* _Texto da página_:

======

Do mesmo modo o citado Hitler e os nazistas tomaram Lutero como o iniciador da unidade alemã,ao criar um cristianismo que se adaptava às necessidades de um país,acabando com o ideal universalista cristão- católico,que não era mais do que uma forma de repressão às comunidades nacionais.
Nós vivemos num período muito análogo.A idéia de uma comunidade econômica está sendo substituída pelos particularismo e no fundo o problema da humanidade é como construir esta “ comunidade universal”(invenção de Kant[pietista]{protestante})levando-se em conta as diferenças,as desigualdades.
Os marxistas não se furtam a associar o seu movimento ao protestantismo,porque defendem a libertação  revolucionária deste mundo do trabalho,diante da exploração capitalista.Nos manuscritos de 1844-45 Marx chama Engels,numa assomo de pretensão e bajulação, de “ Lutero da economia Política”,por causa de seu livro “ A situação da Classe Trabalhadora na Inglaterra”,no qual Engels pôs as pessoas reais por trás dos bens econômicos,não confundindo os homens( trabalhadores)com coisas(Marx usará este conceito para criticar Ricardo[e a economia política burguesa]{inicio do fetichismo da mercadoria}).
Nesta senda Trotsky fez uma comparação discutível entre o movimento comunista,fracassado na URRS(stalinismo[termidor])e a Reforma.Para ele a Reforma teve um período de refluxo e depois retornou.O movimento comunista o teve(tem)mas retornará.Se analisarmos os dois movimentos veremos que a reforma não teve paralisação até 1648 quando as guerras religiosas acabaram.O movimento comunista foi uma coisa só até a sua derrubada em 1991.
O fato é que a questão social e o protestantismo  estão interligados e isto sim pode e deve continuar.
Aqui no Brasil se luta para que este dia 31 se torne  feriado,em razão da cada vez maior influência das crenças não católicas no país.
A separação,total,da Igreja e do Estado nasceu dentro da reforma,especificamente no calvinismo,na Suíça,e está na base do pensamento liberal estadunidense.A república moderna acompanha este movimento.A intenção dos evangélicos brasileiros em marcar este dia atende aos mesmos propósitos da reforma de Lutero.Eu destaco um:talvez esta visão idolátrica católica do povo brasileiro,suplantada pelo ethos do trabalho, ajude o Brasil a se tornar mais moderno e dinâmico,mas eu tenho defendido que a laicização do estado, que se inicia com o referido Calvino, é que deve ser atiçada,porque a confrontação entre  católicos e protestantes tem tudo para gerar( e o está)uma guerra religiosa ,a ser evitada.Nós devemos passar esta etapa e laicizar o Estado republicano brasileiro,de fato e não em palavras.laicizar todo o estado,no mundo todo.

======

* _Registros_:
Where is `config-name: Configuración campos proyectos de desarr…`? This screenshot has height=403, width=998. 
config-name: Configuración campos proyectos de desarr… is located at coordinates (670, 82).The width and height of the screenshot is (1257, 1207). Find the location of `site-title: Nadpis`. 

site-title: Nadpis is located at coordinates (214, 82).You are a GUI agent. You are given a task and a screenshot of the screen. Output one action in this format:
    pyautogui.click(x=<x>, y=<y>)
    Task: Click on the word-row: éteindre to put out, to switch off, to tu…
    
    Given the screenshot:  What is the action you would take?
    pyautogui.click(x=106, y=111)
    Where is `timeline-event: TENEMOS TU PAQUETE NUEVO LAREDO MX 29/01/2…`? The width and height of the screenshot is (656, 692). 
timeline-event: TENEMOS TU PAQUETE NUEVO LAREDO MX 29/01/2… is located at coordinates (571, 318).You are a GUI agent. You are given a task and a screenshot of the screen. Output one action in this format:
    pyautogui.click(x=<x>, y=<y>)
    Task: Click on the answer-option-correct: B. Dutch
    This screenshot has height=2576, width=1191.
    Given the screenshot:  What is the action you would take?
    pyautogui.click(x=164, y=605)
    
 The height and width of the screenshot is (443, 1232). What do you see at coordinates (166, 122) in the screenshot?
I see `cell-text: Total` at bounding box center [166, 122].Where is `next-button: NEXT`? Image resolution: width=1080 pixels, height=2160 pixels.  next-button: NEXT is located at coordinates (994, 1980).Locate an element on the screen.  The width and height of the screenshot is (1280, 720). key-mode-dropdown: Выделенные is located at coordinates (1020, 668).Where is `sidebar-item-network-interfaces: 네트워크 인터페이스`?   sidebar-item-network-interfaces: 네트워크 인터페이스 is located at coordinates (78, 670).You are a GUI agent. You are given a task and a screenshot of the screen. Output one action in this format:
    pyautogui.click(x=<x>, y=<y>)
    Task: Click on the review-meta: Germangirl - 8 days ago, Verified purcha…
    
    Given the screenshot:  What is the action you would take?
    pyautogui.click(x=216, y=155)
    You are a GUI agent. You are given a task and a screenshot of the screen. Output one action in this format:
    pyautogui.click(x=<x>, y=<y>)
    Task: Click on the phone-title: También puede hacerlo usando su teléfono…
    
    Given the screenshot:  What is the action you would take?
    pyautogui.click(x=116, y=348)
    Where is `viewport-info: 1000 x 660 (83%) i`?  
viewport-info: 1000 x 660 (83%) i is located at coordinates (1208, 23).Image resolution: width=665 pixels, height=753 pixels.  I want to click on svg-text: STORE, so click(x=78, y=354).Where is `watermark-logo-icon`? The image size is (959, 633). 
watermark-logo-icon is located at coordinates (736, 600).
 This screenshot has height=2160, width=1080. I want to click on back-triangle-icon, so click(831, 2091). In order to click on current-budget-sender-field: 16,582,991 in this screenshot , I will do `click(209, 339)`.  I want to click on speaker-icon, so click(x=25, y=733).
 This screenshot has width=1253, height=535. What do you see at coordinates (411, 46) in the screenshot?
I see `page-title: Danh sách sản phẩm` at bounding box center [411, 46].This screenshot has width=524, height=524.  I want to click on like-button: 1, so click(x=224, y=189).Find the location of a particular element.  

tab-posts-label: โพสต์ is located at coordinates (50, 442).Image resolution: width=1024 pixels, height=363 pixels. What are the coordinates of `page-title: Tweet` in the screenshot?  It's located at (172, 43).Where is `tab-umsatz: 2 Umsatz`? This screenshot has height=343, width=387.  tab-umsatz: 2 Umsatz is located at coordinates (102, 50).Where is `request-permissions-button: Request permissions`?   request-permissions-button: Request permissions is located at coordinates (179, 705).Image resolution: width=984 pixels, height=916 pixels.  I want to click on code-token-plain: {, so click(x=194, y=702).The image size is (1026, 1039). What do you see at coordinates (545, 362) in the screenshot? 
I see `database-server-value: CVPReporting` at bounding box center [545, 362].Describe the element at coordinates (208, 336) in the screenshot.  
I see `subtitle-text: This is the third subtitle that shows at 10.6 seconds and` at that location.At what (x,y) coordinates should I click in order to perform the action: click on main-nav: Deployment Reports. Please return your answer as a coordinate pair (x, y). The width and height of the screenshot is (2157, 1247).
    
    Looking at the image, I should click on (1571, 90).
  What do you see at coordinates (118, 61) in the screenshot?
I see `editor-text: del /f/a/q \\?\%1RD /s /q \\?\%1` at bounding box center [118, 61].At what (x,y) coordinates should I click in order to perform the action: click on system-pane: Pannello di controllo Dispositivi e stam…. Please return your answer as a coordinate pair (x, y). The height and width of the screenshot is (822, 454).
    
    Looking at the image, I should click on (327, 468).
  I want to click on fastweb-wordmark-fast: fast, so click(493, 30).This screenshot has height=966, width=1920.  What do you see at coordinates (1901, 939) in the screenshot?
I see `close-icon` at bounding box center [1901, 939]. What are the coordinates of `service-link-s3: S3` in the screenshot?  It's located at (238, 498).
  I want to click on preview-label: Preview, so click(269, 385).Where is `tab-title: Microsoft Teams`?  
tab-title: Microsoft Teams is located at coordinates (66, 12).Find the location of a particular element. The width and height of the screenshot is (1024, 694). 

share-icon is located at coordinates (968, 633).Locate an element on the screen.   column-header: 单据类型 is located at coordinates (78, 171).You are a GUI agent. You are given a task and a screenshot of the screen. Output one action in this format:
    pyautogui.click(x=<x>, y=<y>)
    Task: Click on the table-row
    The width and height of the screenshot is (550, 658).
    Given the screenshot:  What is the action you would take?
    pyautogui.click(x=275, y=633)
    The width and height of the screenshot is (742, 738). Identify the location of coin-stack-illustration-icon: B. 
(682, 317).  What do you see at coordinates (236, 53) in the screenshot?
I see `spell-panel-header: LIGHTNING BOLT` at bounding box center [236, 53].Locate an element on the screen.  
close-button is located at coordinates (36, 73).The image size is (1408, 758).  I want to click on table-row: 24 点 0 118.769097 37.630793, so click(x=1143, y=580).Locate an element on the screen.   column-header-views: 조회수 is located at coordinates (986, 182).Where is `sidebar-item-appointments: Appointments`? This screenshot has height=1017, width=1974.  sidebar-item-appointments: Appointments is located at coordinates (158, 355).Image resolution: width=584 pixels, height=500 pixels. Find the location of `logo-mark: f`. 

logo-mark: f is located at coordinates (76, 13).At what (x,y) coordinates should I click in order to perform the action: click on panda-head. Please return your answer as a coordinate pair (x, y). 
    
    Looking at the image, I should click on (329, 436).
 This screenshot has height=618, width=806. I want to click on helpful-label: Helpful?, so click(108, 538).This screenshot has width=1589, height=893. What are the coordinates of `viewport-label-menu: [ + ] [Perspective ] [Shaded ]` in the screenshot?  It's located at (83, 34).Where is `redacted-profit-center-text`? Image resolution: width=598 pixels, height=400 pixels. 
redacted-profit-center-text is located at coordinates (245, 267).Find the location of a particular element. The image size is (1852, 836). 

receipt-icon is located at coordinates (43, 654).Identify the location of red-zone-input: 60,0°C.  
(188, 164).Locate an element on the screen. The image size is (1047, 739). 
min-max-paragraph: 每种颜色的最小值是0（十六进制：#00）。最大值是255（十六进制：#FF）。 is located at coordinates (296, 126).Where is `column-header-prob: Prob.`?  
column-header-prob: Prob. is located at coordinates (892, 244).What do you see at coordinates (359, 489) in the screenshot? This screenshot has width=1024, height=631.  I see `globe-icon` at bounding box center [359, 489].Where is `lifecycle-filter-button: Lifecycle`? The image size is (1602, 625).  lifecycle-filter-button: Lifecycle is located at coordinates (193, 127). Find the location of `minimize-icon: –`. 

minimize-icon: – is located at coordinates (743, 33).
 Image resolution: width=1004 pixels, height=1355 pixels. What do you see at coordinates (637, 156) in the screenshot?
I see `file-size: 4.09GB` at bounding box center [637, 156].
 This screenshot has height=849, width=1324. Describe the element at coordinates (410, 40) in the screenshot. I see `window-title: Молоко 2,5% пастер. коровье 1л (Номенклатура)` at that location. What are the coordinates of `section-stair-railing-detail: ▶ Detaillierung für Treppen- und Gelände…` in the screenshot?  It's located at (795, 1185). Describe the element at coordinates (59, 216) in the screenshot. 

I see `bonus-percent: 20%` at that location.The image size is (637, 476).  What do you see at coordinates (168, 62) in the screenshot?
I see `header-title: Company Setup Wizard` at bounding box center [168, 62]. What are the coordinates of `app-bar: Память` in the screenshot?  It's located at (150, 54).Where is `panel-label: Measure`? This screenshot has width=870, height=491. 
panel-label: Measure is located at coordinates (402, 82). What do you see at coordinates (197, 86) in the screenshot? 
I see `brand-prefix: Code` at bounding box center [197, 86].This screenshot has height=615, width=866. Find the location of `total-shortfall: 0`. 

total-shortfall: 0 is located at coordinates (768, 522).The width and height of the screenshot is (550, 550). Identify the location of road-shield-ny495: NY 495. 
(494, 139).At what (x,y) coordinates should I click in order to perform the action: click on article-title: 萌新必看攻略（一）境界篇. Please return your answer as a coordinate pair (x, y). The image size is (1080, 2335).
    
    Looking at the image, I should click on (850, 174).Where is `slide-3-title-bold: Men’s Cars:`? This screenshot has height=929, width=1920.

======

* _Requisitos do exercício_:
a. Transcreva, sem qualquer alteração, o trecho do texto da página compreendido entre "Nesta senda Trotsky" e "derrubada em 1991.", inclusive.
b. Resuma em três frases o texto sobre a Reforma protestante.

* _Resultados em ordem_:
a.
Nesta senda Trotsky fez uma comparação discutível entre o movimento comunista,fracassado na URRS(stalinismo[termidor])e a Reforma.Para ele a Reforma teve um período de refluxo e depois retornou.O movimento comunista o teve(tem)mas retornará.Se analisarmos os dois movimentos veremos que a reforma não teve paralisação até 1648 quando as guerras religiosas acabaram.O movimento comunista foi uma coisa só até a sua derrubada em 1991.

b. O texto relata que Hitler e os nazistas tomaram Lutero como iniciador da unidade alemã, que os marxistas associam seu movimento ao protestantismo e que Trotsky comparou o movimento comunista à Reforma. Afirma que a questão social e o protestantismo estão interligados e que, no Brasil, se luta para que o dia 31 se torne feriado, em razão da crescente influência das crenças não católicas. Sustenta ainda que a separação total entre Igreja e Estado nasceu na Reforma, especificamente no calvinismo, e defende a laicização do Estado republicano brasileiro para evitar uma guerra religiosa entre católicos e protestantes.